Life begins at forty, or so the saying goes. What is the origin of this expression anyway? I expect it has its roots in the time when people married right out of school or university, and started a family immediately, so by the time a fortieth birthday rolled around, the oldest kids were ready to leave home, or at the very least were self-sufficient. I turned forty at the end of July. Some friends threw me a surprise b-day BBQ and I endured the usual teasing about when was I going to get married and the tick-tock of the biological clock, but they know me and they know I’ve come close on two occasions, but… Anyway, in my case, rather than watching my (non-existent) kids prepare to leave home, I’ve suddenly inherited a family tree full of parents, grandparents, siblings, nieces and nephews!
Then, just as I was coming to terms with all that has happened, Iris phoned me last week to let me know that Jim had died. I was very grateful that she remembered me at what must be such a difficult time for her, and we had a nice talk at the end of which I invited her to come stay with me any time. I’m near enough to Liz and Anthony that we can visit or meet up somewhere so they don’t feel they have to host a houseguest. I don’t have particularly strong feelings about Jim, as we’d only just met, but I don’t think his quality of life was great these last few years, and I have a soft spot for Iris (I just know she and Mom will get on like a house on fire – although when I said that aloud at Mike’s last month, I’m sure April snorted and pretended it was a sneeze – what was that about?).
I listened to Liz’s phone message several times and began to wonder if she just needed someone to talk to, so called her back and said I’d be happy to babysit. I’ve been over a few times now. We are still relative strangers (that is, strangers who happen to be relatives!) but I think she’s just happy for some company. It sounds like she and Anthony have their share of problems, but she did say that he was being really supportive of her decision to give James formula. She was really struggling with breastfeeding and was surprised that he seemed to understand, but it seems that his first wife went back to work not very long after having Francie and Anthony bottle-fed her. It’s impossible to know exactly what is happening in someone else’s relationship, but despite all the difficulties they face, they have at least found some areas of agreement.

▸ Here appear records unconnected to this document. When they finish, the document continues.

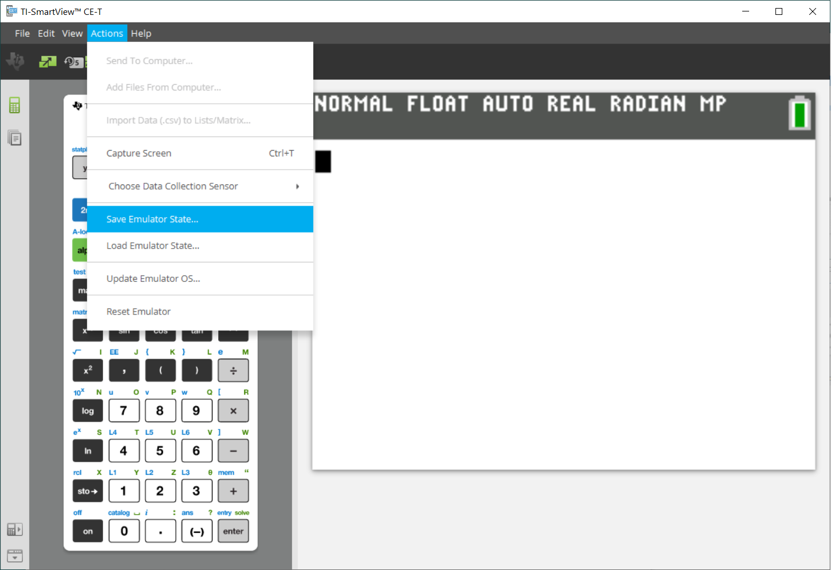Click the Texas Instruments logo icon

[x=15, y=61]
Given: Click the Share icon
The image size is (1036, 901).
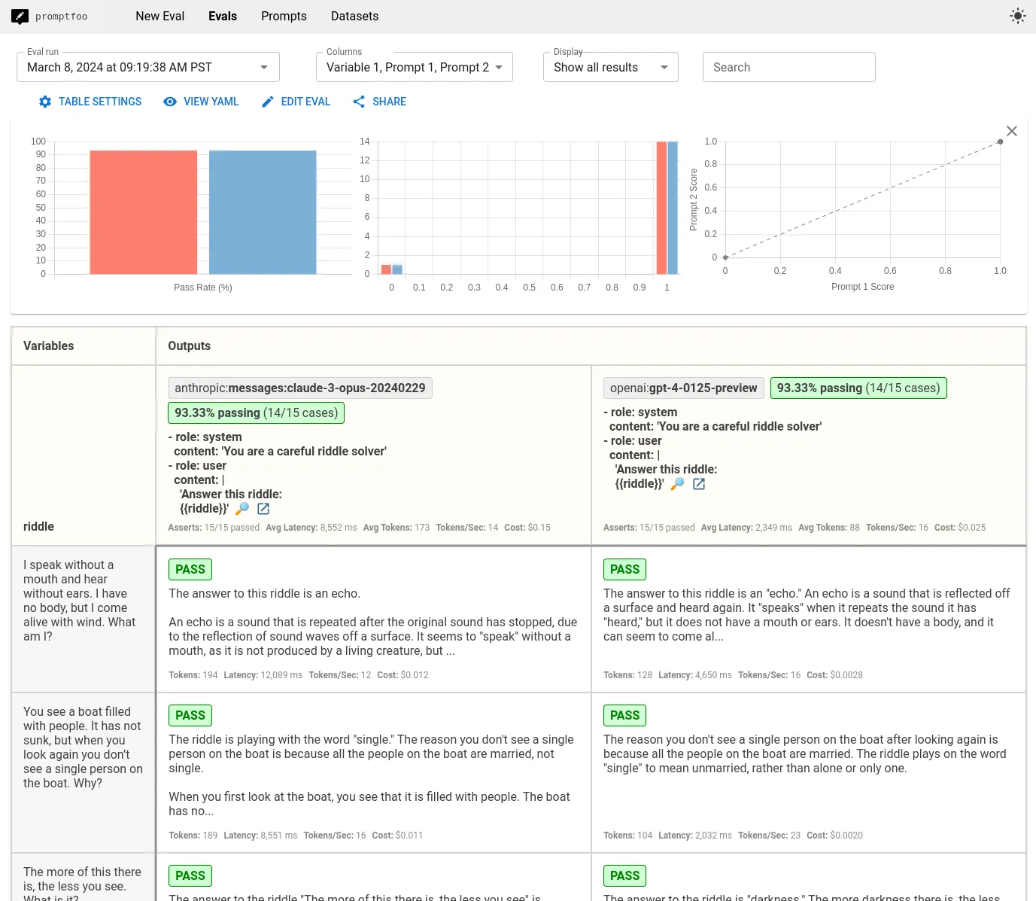Looking at the screenshot, I should (359, 102).
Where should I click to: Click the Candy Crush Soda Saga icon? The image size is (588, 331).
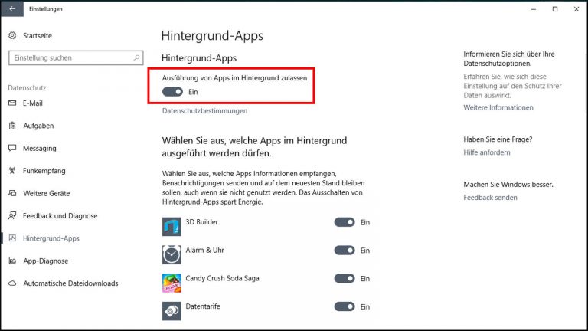coord(172,283)
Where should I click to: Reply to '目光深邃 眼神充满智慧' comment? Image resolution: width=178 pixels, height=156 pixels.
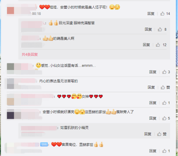click(x=148, y=29)
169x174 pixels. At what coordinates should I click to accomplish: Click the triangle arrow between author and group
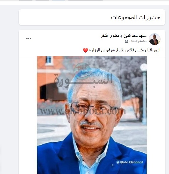point(121,36)
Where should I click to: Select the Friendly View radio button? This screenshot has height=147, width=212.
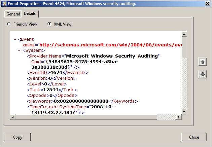tap(9, 24)

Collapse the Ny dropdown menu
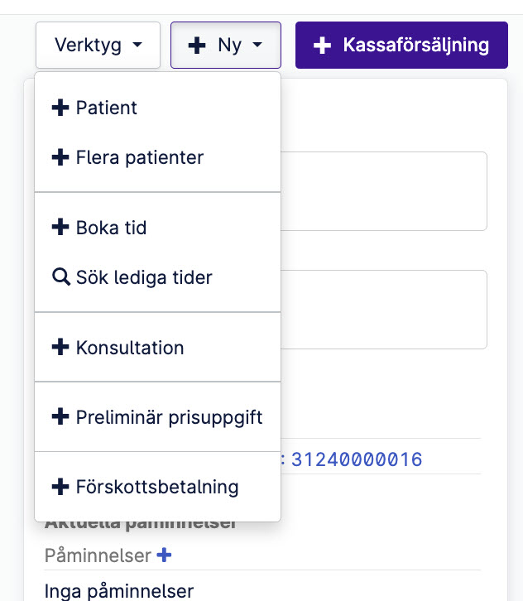(226, 45)
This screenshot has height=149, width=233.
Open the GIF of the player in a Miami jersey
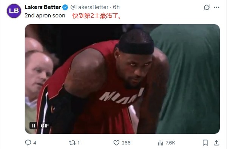[x=122, y=79]
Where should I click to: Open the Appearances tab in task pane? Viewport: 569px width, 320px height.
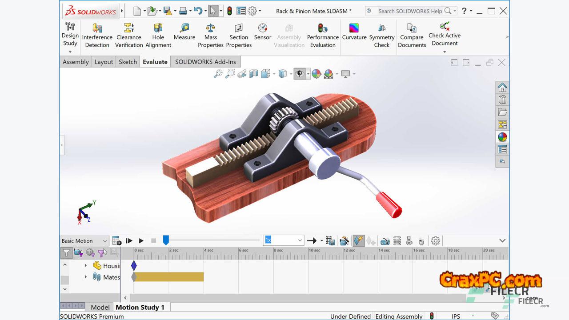pyautogui.click(x=502, y=137)
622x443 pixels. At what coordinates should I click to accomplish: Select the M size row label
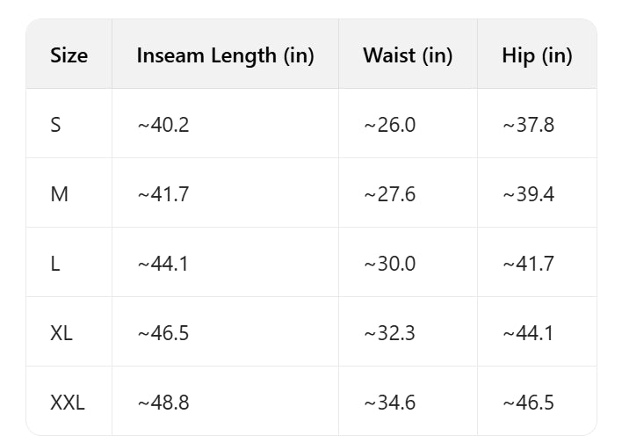coord(59,194)
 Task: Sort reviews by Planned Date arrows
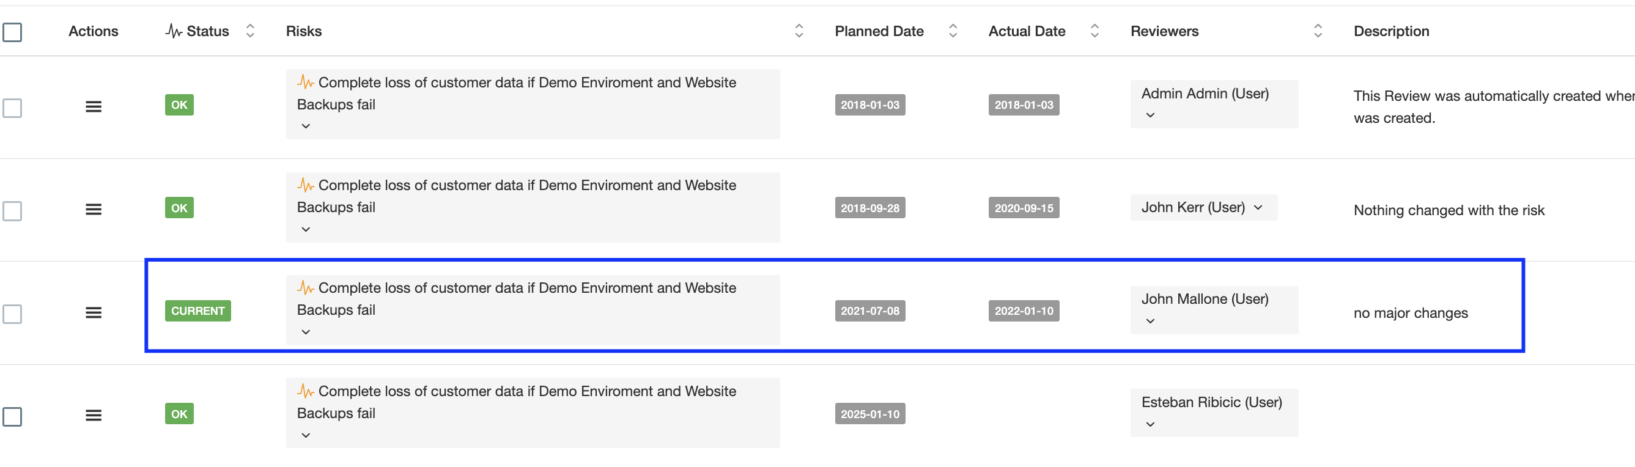point(952,31)
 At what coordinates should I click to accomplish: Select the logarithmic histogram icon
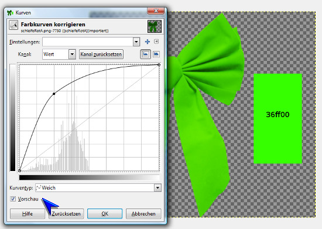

Francie is quite proud of her little brother and tells me how she helps Liz give him a bath and how she wants to share her toys with him. There was a brief awkward moment where she boasted in front of her father that James looked like her instead of like Daddy and Liz, but like most children she moved straight on to another topic without pausing for breath. She’s a sweet little girl, although not quite as precocious as I was led to believe: some of the stories I’ve heard had me thinking that she would be speaking the thoughts of a grown woman, but she seems pretty much the way I’d expect a four-year old to be. I took her to the Vancouver Aquarium last week to give her parents some time with the baby and we saw some strange man doing all kinds of facial contortions in an attempt to mimic the belugas (I think) while his poor son stood there looking embarrassed. Francie said that she was glad that that wasn’t her father acting so silly.
Anthony booked flights to Toronto for all of us, which was kind of him – the flight isn’t too long, but it’s their first with two kids and I don’t mind helping out. They’ll be staying at Mike’s place but I declined Mike’s offer and booked a hotel room. It might be a bit too crowded at the house and I like my privacy. Also, it’s nice to have somewhere to retreat after the funeral, since I know my mother is likely to be there. Liz said that I look a lot like her – our – mother used to. I didn’t see any resemblance but Liz says I should ask Mike to dig out the old photo albums from around the time Elly and John were in university so I can see what Elly looked like not long after I was born. I have to admit, I am curious. Maybe Frank has some old yearbooks.